42,538/- was sought to be recovered from the

gratuity amount payable to the petitioner

therein. It is, therefore, clearly evident that the

two decisions are completely distinguishable

from the facts of the instant case.

The jural relationship of the petitioner in

the instant case with the employer ceased with

the release of the petitioner's post acceptance

under the V.R.S. The decision HEC Voluntary

Retd. Emps. Welfare Soc. (supra) cited by the

petitioner, particularly, paragraph 19, is an

undisputed proposition of law.

The fact that is vital to be addressed is as

to whether any serious disadvantageous

position to the petitioner has cropped up by

reason of an error committed by the employer

SBSTC. In the absence of any such

disadvantage or hardship or alteration of

position, this Court is of the view that the claim

for refund by the petitioner would definitely

come under the category of unjust enrichment.

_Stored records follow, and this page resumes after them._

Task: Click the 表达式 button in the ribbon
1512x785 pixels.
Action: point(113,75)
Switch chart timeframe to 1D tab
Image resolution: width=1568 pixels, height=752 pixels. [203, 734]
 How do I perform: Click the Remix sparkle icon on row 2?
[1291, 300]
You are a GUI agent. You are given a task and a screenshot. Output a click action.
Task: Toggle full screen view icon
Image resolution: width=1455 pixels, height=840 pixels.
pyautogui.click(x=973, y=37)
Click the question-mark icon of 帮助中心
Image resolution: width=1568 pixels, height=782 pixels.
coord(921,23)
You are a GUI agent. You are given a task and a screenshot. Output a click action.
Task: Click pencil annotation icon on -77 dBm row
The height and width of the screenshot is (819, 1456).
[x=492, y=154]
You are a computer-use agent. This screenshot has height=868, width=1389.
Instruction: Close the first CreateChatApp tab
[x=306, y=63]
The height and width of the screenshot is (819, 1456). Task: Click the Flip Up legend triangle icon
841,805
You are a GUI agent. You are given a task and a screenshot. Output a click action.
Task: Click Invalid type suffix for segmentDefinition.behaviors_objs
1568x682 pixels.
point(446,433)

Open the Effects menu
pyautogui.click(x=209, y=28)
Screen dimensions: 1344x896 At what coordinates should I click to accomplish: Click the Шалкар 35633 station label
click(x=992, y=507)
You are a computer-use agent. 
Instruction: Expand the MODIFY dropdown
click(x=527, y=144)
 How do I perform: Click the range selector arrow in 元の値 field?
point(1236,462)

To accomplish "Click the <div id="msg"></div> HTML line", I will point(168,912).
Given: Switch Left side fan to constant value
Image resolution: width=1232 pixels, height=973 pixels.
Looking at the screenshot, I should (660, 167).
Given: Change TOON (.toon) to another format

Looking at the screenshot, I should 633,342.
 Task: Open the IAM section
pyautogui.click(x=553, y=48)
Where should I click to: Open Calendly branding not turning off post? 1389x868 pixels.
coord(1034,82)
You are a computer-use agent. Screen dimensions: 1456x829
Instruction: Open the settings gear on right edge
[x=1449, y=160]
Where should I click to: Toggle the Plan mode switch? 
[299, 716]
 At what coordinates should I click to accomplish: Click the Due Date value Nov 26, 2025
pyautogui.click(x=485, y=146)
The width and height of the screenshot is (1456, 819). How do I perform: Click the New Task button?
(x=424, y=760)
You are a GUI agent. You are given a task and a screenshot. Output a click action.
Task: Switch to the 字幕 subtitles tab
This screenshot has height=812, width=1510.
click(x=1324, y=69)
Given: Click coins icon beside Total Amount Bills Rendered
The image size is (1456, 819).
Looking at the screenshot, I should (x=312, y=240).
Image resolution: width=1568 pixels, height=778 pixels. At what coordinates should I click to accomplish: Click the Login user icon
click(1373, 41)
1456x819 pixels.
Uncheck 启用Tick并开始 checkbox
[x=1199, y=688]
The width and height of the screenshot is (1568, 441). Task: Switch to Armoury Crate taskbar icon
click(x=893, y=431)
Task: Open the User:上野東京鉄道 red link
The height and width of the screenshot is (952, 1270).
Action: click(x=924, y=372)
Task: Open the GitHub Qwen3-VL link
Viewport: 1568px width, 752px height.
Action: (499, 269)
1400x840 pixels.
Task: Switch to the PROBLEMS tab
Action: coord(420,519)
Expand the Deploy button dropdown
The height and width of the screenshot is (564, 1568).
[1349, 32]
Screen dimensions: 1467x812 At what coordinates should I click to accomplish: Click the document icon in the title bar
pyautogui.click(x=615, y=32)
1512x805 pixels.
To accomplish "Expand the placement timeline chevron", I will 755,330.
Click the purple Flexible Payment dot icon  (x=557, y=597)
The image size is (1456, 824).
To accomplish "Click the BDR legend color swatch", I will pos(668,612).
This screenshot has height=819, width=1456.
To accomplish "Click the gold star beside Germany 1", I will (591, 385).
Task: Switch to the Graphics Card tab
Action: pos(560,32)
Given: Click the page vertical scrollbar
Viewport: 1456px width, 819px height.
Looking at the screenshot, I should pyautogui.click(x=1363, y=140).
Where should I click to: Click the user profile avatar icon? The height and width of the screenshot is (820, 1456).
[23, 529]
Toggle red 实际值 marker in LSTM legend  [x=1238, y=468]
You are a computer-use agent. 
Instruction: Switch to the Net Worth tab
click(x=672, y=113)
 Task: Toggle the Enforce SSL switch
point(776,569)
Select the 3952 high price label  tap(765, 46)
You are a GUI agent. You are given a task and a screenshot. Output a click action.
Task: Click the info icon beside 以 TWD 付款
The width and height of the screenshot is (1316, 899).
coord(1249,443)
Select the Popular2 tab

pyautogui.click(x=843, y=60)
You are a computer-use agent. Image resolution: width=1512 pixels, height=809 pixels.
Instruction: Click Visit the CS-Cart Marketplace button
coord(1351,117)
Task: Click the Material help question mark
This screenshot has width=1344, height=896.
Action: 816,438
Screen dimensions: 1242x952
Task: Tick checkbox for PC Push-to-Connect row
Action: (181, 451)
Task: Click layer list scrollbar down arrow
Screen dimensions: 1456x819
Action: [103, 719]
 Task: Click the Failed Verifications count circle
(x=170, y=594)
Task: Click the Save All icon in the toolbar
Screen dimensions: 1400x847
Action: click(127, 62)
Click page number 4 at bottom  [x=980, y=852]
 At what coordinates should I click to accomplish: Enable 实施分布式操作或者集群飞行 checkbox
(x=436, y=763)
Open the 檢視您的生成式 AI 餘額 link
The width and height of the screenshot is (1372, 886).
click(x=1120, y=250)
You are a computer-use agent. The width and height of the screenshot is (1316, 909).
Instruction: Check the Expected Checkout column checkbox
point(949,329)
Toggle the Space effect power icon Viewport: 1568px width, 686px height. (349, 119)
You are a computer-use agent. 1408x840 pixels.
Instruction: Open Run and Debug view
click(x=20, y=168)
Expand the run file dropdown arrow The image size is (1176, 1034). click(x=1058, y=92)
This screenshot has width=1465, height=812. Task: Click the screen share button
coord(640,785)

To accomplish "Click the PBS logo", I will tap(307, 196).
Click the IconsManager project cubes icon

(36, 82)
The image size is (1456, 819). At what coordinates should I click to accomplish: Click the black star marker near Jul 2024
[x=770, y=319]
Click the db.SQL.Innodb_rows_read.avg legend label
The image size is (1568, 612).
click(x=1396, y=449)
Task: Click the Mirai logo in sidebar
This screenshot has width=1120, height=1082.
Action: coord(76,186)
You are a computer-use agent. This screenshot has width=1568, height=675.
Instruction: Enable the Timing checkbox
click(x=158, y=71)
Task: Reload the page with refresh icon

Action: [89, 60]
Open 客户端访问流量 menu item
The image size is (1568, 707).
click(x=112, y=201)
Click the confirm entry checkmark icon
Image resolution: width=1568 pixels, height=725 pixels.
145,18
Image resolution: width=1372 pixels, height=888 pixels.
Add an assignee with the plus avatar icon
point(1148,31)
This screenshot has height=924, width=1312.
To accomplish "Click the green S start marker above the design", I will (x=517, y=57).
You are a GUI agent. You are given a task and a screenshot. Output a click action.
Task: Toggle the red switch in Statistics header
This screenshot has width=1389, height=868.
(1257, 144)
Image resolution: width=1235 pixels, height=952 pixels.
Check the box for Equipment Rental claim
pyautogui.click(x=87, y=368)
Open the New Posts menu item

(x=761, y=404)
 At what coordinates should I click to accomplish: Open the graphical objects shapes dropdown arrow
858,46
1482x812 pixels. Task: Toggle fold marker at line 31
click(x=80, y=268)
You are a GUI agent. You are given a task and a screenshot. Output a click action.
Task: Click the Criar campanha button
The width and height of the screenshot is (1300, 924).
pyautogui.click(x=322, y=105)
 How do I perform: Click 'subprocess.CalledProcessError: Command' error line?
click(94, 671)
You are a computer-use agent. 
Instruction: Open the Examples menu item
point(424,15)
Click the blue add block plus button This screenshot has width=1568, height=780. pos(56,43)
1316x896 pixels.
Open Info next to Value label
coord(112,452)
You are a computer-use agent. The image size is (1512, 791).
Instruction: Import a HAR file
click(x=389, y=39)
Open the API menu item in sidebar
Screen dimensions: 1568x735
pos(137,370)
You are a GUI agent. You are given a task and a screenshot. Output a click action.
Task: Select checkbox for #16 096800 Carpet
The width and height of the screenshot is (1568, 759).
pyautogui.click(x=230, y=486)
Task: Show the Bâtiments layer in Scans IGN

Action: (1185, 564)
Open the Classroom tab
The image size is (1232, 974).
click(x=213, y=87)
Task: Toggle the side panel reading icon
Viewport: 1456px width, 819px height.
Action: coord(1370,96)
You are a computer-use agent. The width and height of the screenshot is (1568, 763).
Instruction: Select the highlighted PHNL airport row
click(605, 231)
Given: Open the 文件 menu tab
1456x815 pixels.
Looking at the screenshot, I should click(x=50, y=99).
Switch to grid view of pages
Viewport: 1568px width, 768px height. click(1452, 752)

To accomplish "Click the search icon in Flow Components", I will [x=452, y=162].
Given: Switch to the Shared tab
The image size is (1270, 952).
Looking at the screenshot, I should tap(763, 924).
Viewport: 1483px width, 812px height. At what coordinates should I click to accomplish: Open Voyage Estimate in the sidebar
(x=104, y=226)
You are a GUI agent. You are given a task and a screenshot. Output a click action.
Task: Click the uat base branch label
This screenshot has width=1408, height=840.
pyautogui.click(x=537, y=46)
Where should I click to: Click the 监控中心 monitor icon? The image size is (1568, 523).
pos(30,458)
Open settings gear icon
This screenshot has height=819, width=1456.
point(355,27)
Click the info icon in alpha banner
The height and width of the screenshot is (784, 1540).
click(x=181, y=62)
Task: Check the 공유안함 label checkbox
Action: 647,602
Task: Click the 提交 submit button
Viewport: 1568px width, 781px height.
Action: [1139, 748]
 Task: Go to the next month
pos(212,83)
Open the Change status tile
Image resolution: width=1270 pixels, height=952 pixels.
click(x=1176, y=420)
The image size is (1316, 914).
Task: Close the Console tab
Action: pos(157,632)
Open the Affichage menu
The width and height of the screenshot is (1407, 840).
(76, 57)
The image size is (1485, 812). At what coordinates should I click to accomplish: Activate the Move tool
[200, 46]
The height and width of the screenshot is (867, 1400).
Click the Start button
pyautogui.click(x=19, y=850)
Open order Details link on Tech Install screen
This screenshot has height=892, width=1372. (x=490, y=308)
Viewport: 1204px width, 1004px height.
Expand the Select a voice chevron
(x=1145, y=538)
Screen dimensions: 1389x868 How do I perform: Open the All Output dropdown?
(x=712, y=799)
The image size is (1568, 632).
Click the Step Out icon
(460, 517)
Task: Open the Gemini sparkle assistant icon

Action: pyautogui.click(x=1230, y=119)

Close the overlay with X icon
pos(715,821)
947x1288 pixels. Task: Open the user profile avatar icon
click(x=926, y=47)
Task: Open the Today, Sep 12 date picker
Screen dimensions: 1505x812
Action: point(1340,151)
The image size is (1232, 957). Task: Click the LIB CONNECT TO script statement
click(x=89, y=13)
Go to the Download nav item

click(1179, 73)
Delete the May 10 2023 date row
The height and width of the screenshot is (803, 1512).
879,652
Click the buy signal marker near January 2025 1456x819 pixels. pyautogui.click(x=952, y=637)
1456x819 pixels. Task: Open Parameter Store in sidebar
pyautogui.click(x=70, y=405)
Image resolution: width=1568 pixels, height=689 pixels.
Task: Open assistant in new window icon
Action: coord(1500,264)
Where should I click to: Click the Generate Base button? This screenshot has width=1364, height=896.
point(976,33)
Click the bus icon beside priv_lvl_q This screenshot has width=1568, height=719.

The petitioner cannot make wrongful gain by on

account of a mistake committed by the

employer.

The petitioner's claim, therefore, fails on

both the questions as indicated herein above.

Accordingly, the writ petition is dismissed.

There shall be no order as to costs.

This Court places on record its

appreciation for the assistance rendered by the

counsel for the petitioner and the strenuous

efforts to put forward his client's case.

All parties are to act on a server copy of

this order on the usual undertaking.